● **DOCUMENT SEGMENT**
⟨
This game arose from a discussion with Gary Gifford on the nature of chess and chess pieces. It's my contribution to the discussion, and another of my design attempts that ended in a game system rather than a discrete game.
Should anyone be interested in making suggestions for pieces, or commenting on what's already been done, please feel free. My complete lack of background prevents me from adapting this to shogi, for example, but I don't see why a shogi version wouldn't work well. Anyone interested in doing a shogi piece build chart? [Was that too obvious?]
It is very tempting to play all 3 phases at once in this game, but I suspect that, certainly for inexperienced players, the game would seem too chaotic to be actually playable. I would encourage first-timers to keep the phases well-seperated.
There are a lot of things in this game that are still fuzzy, and a lot of things to discover. It needs playtesting; the first, very limited playtest showed the need for the "Home Territory" rules, as it never got past the Go stage, where 1 player got wiped out. Now, while it's perfectly valid for 1 player to lose in the opening, I find it pushing the situation when the player loses during setup, basically. So, the double drop and home rules. I've also been speculating about range 9 bishops and rooks, which would be medium-range pieces on this board. They'd be easy to incorporate: make the 4-atom bishop or rook be the 9-square one, and require a 5-atom piece for the unlimited-range pieces.
⟩
● **PROBLEM**
Transcribe word for word the stretch of the chess-variant notes from "Should anyone be" through "the phases well-seperated.".

● **DATA EXTRACT**
⟨
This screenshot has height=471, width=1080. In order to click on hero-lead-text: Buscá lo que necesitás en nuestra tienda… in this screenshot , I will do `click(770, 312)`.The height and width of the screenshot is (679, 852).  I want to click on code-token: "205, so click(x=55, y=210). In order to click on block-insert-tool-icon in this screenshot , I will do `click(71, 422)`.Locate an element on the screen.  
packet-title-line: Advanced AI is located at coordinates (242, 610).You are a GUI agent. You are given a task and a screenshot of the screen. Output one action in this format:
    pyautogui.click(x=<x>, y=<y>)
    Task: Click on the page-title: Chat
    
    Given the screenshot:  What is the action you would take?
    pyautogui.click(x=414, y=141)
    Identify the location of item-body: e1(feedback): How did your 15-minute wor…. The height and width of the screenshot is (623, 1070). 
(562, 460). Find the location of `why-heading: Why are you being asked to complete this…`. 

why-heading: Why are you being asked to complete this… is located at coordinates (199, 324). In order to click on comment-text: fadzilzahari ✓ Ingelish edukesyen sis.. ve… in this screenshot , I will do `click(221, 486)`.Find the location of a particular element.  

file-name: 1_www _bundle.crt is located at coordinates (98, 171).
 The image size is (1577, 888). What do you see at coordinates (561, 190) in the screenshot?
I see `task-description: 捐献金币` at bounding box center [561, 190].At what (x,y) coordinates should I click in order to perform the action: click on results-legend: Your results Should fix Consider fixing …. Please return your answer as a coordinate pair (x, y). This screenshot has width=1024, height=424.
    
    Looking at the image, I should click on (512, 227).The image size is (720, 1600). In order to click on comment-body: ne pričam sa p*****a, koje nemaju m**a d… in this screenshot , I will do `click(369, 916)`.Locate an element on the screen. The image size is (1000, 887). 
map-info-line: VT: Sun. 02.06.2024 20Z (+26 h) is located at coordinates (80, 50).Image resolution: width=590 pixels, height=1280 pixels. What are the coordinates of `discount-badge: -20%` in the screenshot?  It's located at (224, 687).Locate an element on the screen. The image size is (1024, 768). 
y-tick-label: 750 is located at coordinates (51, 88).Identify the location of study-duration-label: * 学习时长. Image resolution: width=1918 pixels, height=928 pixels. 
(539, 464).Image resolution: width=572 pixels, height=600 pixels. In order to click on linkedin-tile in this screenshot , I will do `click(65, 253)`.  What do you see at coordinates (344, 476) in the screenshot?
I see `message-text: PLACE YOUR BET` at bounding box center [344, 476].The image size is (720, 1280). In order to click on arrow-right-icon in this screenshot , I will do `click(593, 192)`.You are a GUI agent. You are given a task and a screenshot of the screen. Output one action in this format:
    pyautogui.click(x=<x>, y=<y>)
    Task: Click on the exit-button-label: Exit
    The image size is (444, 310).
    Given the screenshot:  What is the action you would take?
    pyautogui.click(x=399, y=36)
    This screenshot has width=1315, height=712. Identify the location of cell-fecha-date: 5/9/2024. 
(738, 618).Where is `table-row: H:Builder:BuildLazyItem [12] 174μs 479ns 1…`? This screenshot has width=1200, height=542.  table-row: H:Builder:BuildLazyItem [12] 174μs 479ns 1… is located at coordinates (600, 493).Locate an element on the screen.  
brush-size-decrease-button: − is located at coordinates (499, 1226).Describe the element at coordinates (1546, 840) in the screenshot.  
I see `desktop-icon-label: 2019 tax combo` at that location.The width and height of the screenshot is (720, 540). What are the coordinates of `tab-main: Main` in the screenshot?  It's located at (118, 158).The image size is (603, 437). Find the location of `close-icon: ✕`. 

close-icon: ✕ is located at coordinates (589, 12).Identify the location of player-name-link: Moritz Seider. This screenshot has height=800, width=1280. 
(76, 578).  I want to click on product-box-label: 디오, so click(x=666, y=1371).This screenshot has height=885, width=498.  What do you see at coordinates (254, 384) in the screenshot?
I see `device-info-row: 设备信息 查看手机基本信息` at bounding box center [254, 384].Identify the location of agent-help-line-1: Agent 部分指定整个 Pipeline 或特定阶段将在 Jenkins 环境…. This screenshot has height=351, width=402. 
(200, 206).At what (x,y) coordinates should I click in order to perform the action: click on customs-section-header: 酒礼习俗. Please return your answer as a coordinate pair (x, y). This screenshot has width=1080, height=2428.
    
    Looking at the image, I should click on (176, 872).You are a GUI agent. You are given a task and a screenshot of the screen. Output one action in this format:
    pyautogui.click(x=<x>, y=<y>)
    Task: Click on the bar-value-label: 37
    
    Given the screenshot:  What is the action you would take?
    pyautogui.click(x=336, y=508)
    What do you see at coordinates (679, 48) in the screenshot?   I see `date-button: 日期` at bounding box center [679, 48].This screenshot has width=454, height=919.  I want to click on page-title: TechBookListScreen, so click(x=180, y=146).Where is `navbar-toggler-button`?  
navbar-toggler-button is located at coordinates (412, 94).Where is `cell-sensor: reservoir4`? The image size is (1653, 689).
⟩
● **ANSWER TO THIS TASK**
Should anyone be interested in making suggestions for pieces, or commenting on what's already been done, please feel free. My complete lack of background prevents me from adapting this to shogi, for example, but I don't see why a shogi version wouldn't work well. Anyone interested in doing a shogi piece build chart? [Was that too obvious?]
It is very tempting to play all 3 phases at once in this game, but I suspect that, certainly for inexperienced players, the game would seem too chaotic to be actually playable. I would encourage first-timers to keep the phases well-seperated.